Speaker
Description
Molecular imaging systems (PET, SPECT) have been improved over the last 20 years using small changes in either reconstruction methods, collimator or detector. The availability of highy sampled Silicon multipliers and advanced positioning algorithms (Maximum Likelihood, Deep learning,..) lead to scintillation detectors with sub mm transverse resolution (at competitive cost with older PMT based detectors). This enables a redesign of PET and SPECT imaging systems. In PET the solid angle can be increased with factor 4-5 for the same amount of detector material as the new detectors have intrinsic depth-of-interaction and can operate very close to the subject. This has led to so-called preclinical Total body PET systems, one of these being developed, tested and commercialised at Molecubes and Innovative Molecular Imaging and Therapy dept (Ghent, Belgium). This is now further optimised for time-of-flight PET so it can used for a clinical Total body PET (PET2020) with very high sensitivity (20 x higher than state of the art Clinical PET-CT) and superior resolution (below 2 mm). This will enable accurate dosimetry, imaging at multiple halflives (eg.

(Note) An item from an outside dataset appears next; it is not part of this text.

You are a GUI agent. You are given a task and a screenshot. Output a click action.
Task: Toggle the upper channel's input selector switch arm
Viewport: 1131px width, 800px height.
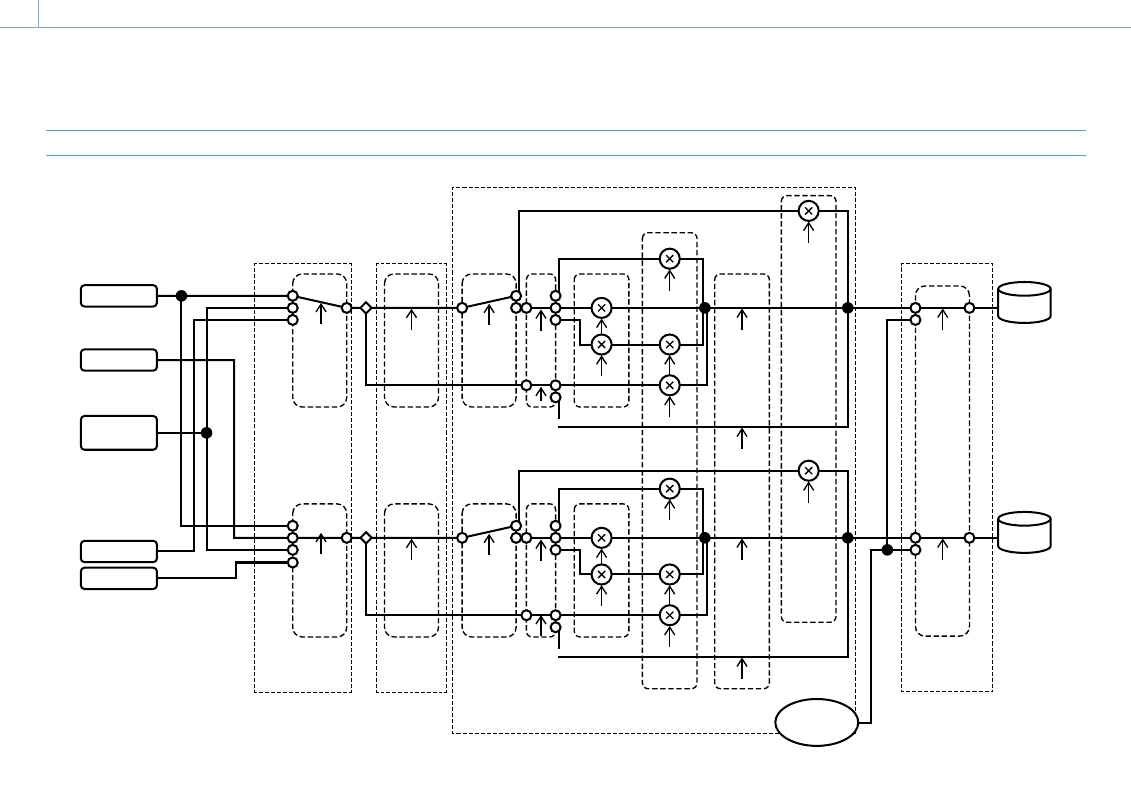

Zr-86 up to a month) and imaging of new PET isotopes with even small positron abundances (e.g. Y-90). For SPECT imaging the higher intrinsic resolution enables the use of smaller detectors and collimators with minimal magnification (or even magnification) and leads to more compact systems (fitting on a desktop for preclinical imaging). High energy collimators are now easier to construct (additive manufacturing) and enable imaging of energies up to (or even beyond) 511 keV.